MercadoLibre is not a clean buy right now for a beginner long-term investor, even with $50,000-$100,000 available. The business still has strong long-term growth, but the current setup is mixed: price action is constructive, yet valuation/risk sentiment is pressured by margin concerns, recent profit misses, and a securities-law investigation. Since the user is impatient and does not want to wait for a better entry, my direct view is to hold off rather than buy aggressively at this level.
Price closed at 1766.98, slightly above the previous close, with regular session strength and a modest post-market gain. Trend indicators are supportive: MACD histogram is positive and expanding, suggesting bullish momentum. However, RSI_6 at 75.968 indicates the stock is stretched near overbought conditions rather than offering a low-risk entry. Moving averages are converging, which suggests a transition phase rather than a strong breakout confirmation. Key levels: pivot 1670.85, resistance 1 at 1753.26 was reclaimed, and resistance 2 sits at 1804.17. Overall, the short-term trend is bullish but extended.

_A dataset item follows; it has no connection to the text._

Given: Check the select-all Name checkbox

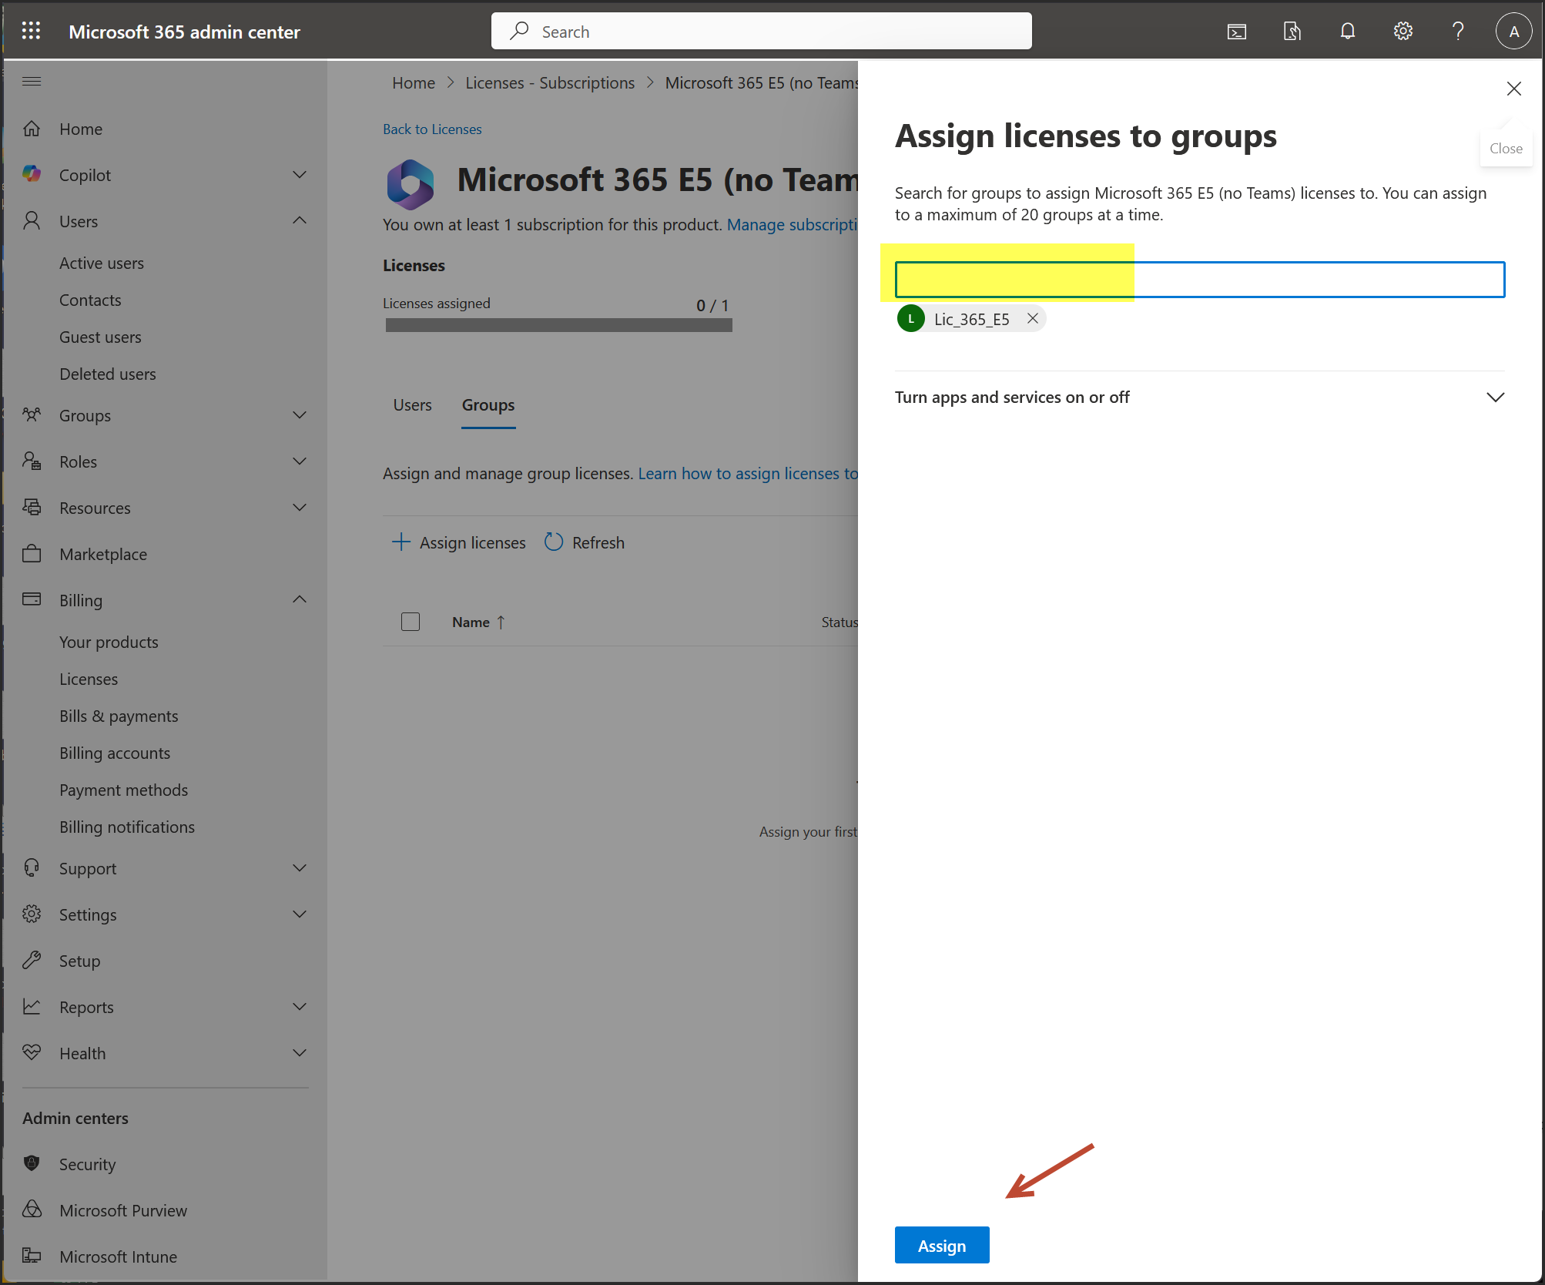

MercadoLibre still has major long-term growth catalysts: strong Q1 2026 revenue growth of 49%, continued scale in GMV, TPV, credit, and marketplace capabilities, and congressional buying activity that is net positive. Several analysts still maintain Buy/Overweight/Strong Buy ratings despite lowering price targets, which means the Street still sees long-term franchise value. The stock also retains momentum technically above key support levels.

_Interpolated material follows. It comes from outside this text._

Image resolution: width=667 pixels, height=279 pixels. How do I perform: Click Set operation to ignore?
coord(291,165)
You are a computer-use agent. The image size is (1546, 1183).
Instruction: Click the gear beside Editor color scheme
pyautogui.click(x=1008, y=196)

The main negatives are clear: multiple analysts cut price targets after Q1 results, Citi downgraded the stock to Neutral, and several firms highlighted margin pressure from heavy investment and take-rate compression. News also points to profit-growth constraints and that MELI missed profit targets in three of the last four quarters. A federal securities-law investigation is a material event-driven headwind. Options volume showing stronger put activity than call activity adds caution.

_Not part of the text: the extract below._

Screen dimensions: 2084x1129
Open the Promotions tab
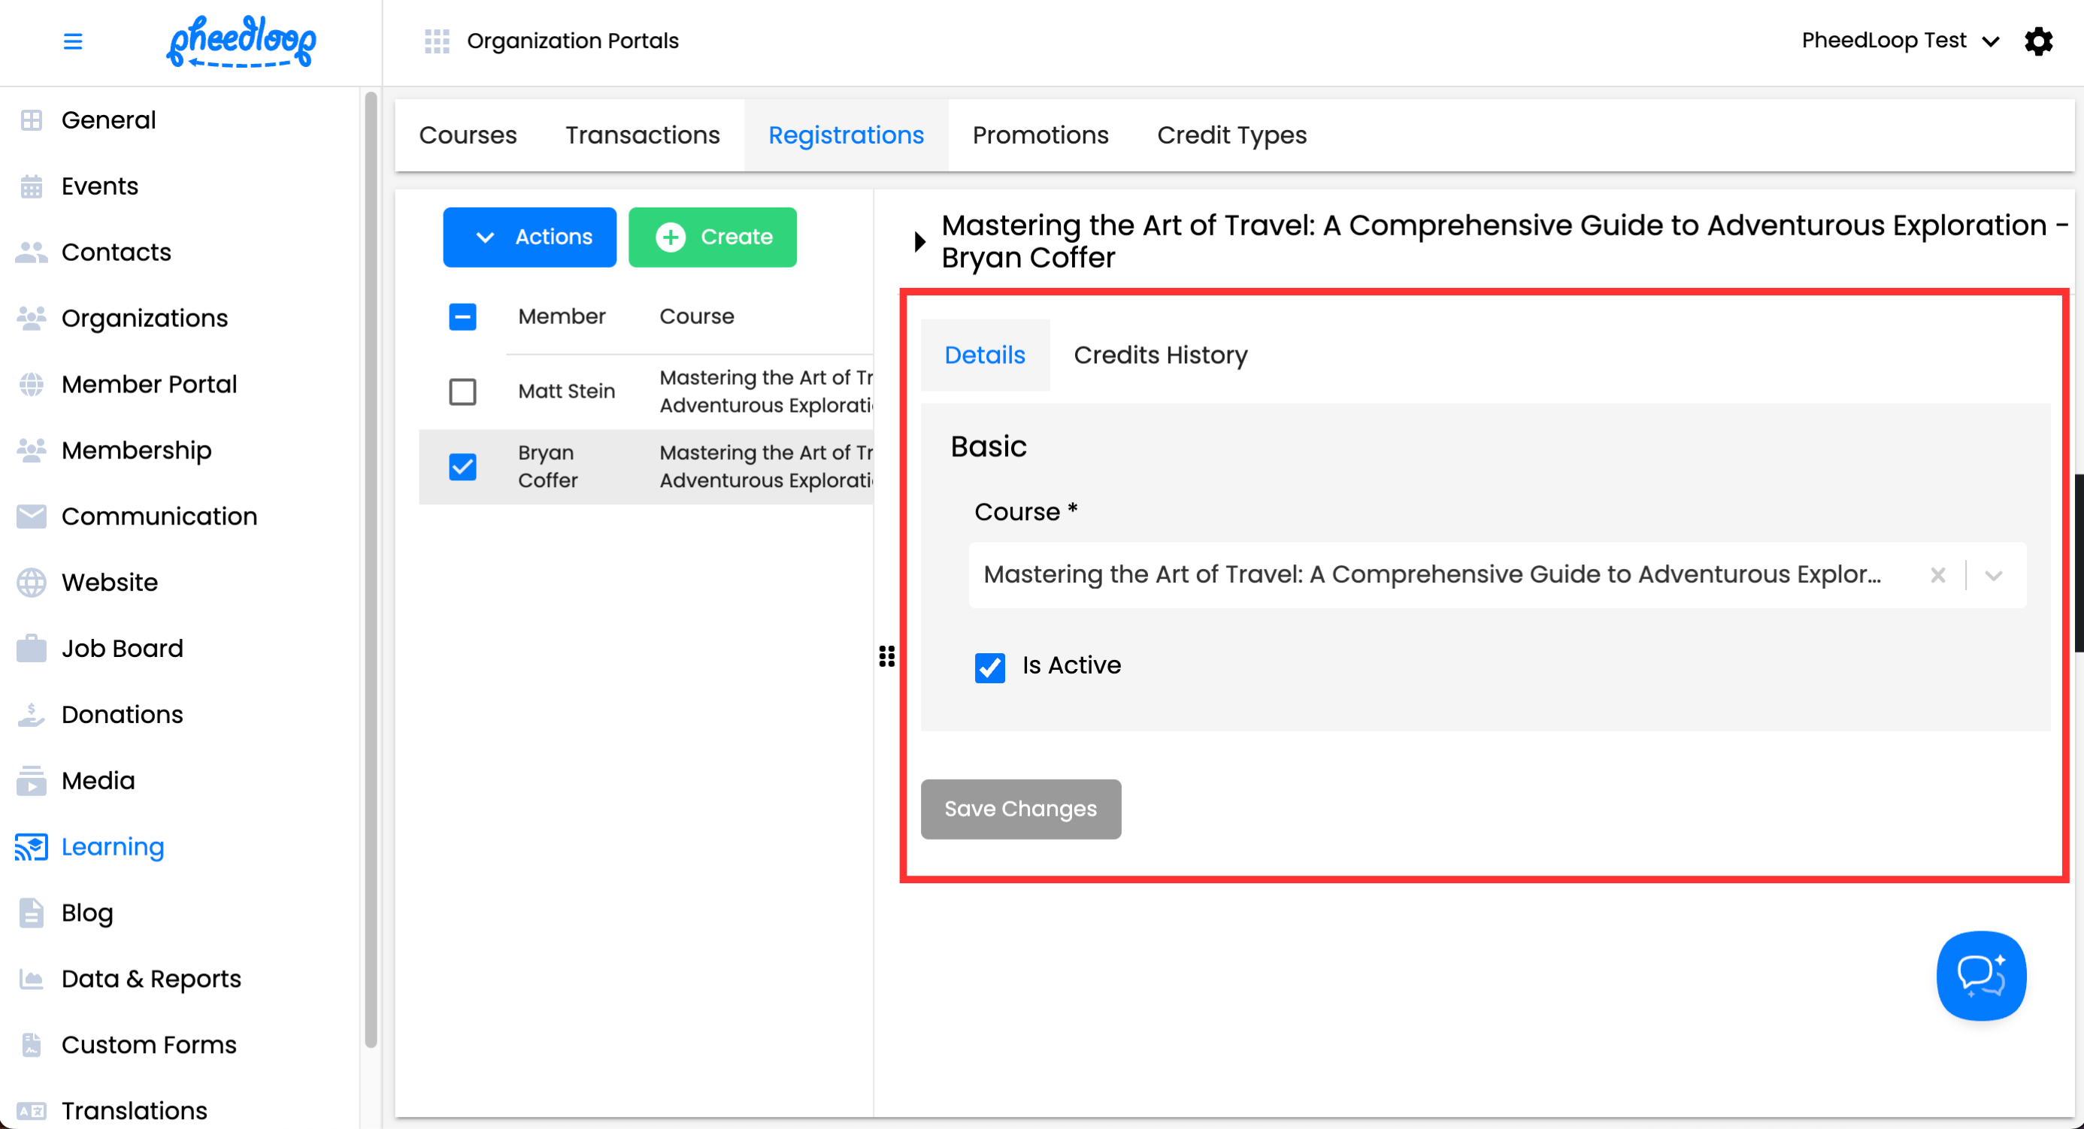pyautogui.click(x=1040, y=135)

Latest quarter: Q1 2026. Financially, MercadoLibre delivered very strong top-line growth with 49% revenue growth and beat estimates on GMV, TPV, and total revenue. However, earnings quality is weaker because profit and margin performance disappointed, and analysts expect continued investment to suppress EBIT in 2026. In short, the latest quarter shows excellent growth but weakening near-term profitability.
Analyst sentiment is still constructive overall but clearly less enthusiastic than before. Goldman Sachs, Morgan Stanley, Barclays, BTIG, Raymond James, and Benchmark all kept bullish ratings, though several lowered price targets. UBS, JPMorgan, Citi, and Daiwa are more cautious, with Citi downgrading to Neutral and JPMorgan/UBS also staying Neutral. The broad message from Wall Street is: strong long-term business, but near-term margin recovery is less certain and the valuation support has weakened.